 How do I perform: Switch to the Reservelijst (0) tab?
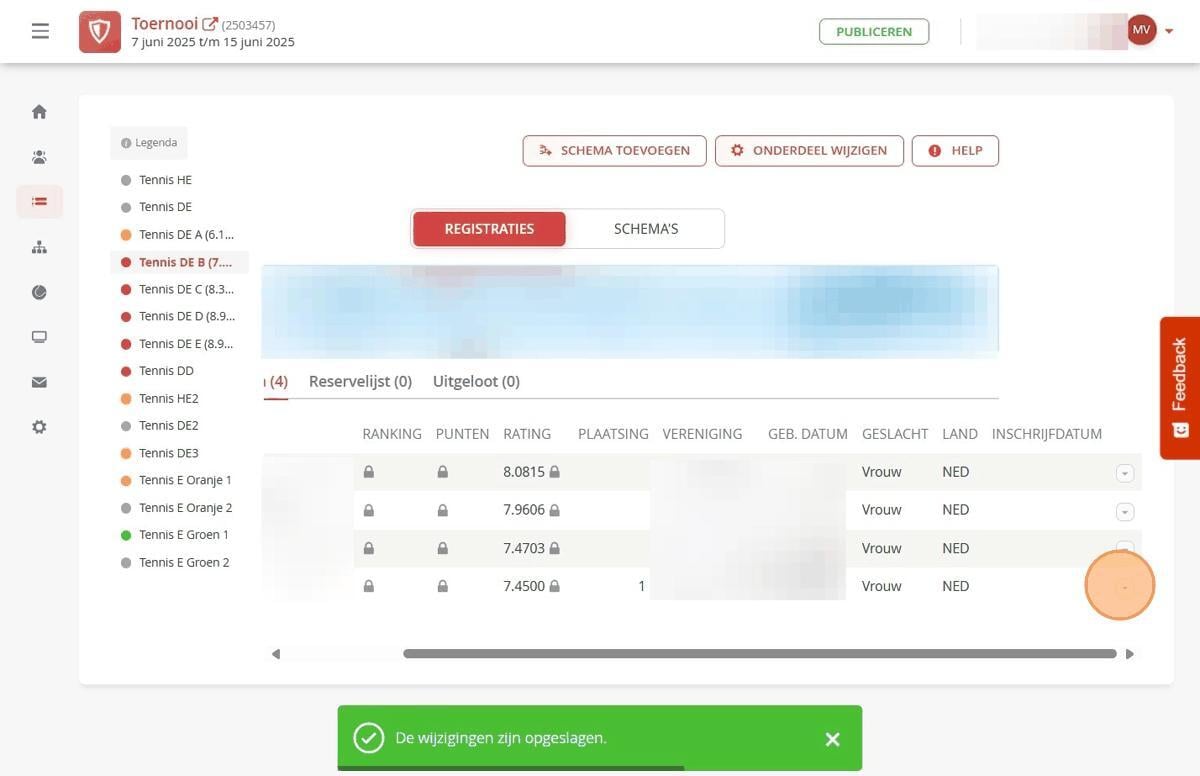pos(360,381)
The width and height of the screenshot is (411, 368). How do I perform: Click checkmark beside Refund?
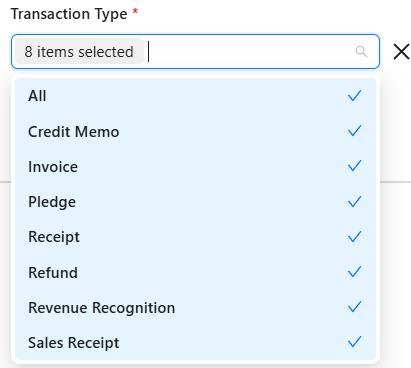tap(355, 272)
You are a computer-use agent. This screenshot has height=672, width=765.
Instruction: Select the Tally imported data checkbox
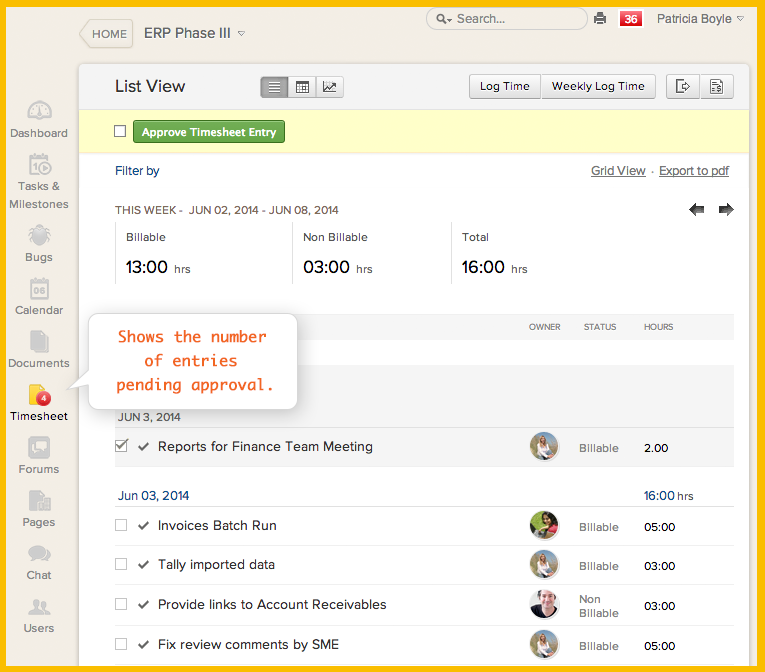click(121, 564)
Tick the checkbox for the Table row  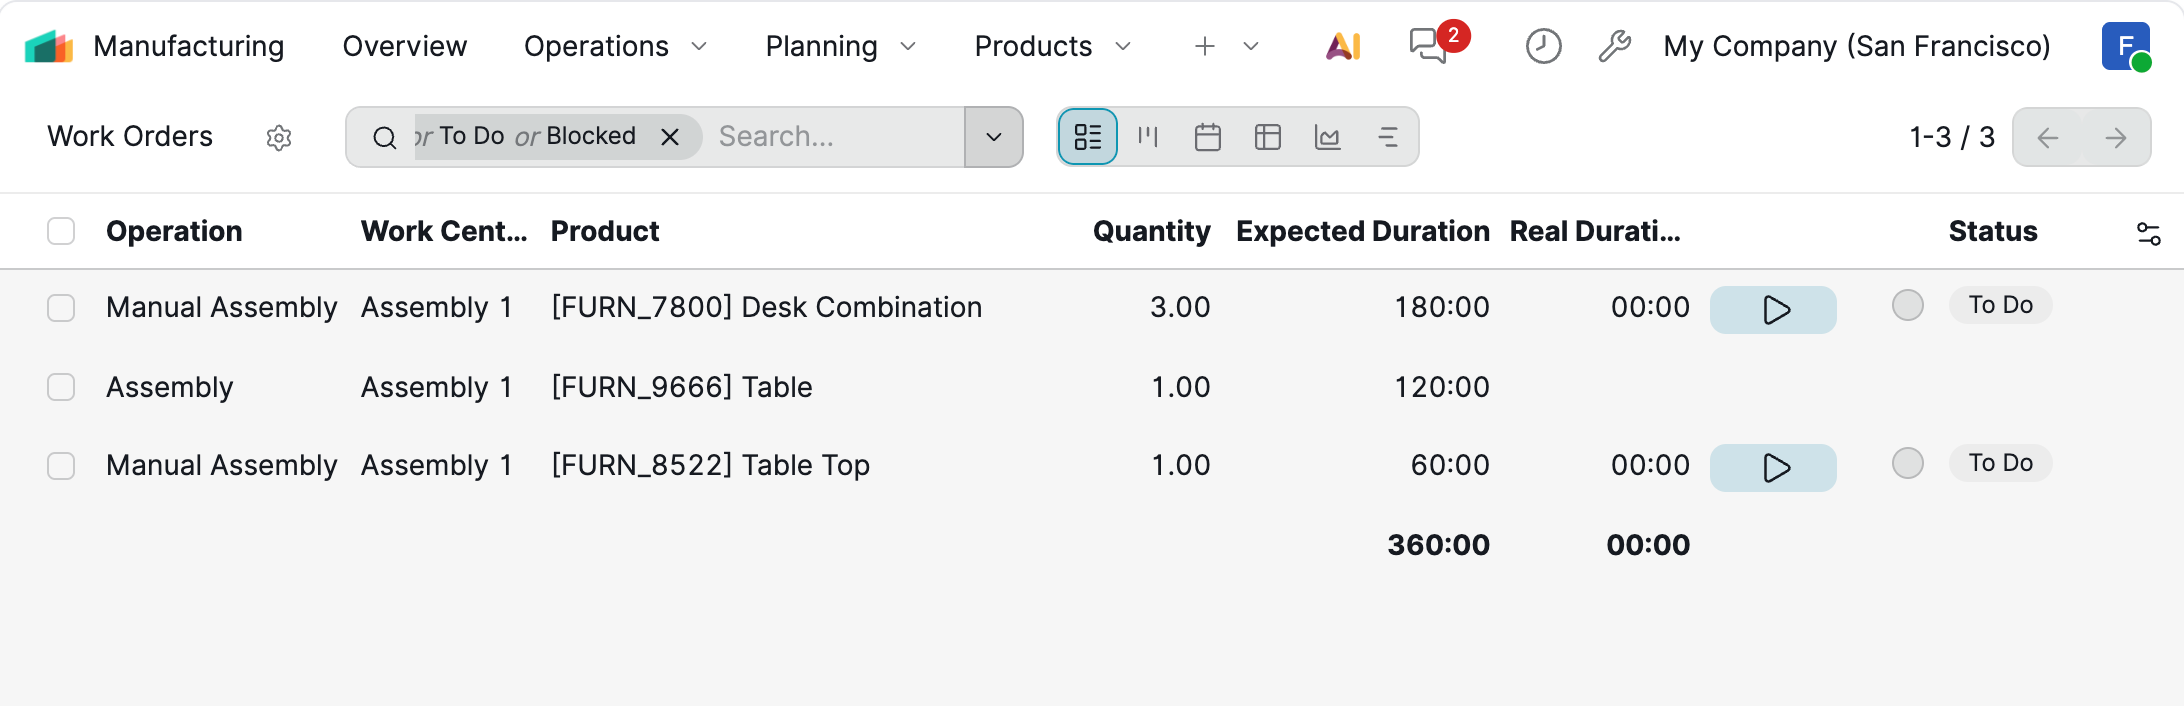click(61, 387)
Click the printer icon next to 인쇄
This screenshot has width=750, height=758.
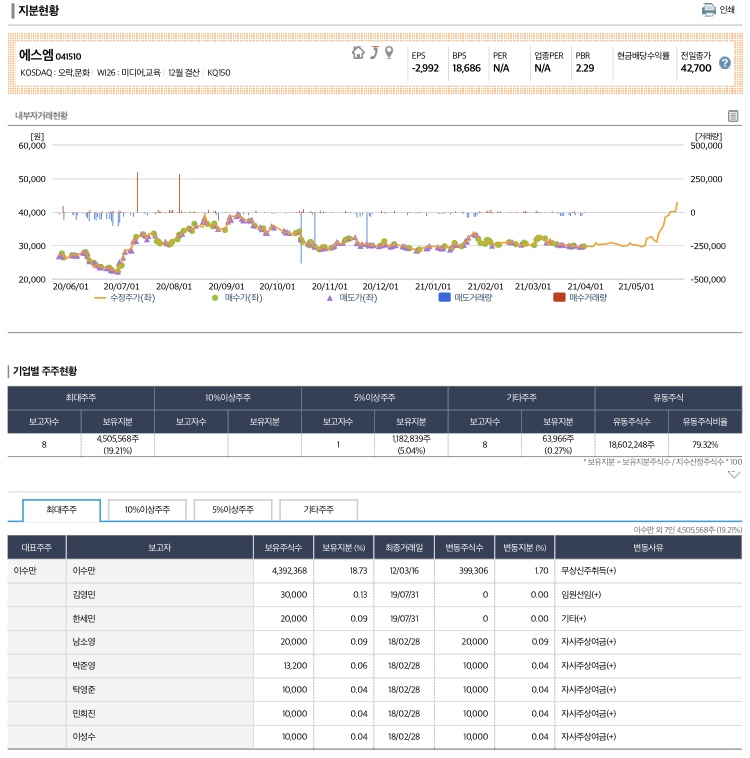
#####
◆ **TASK TO CARRY OUT**: Look for the word "This" throughout the material above and copy every line that has it.

◆ **YOUR SOLUTION**:
You are a computer-use agent. This screenshot has height=672, width=765.
This screenshot has width=750, height=758.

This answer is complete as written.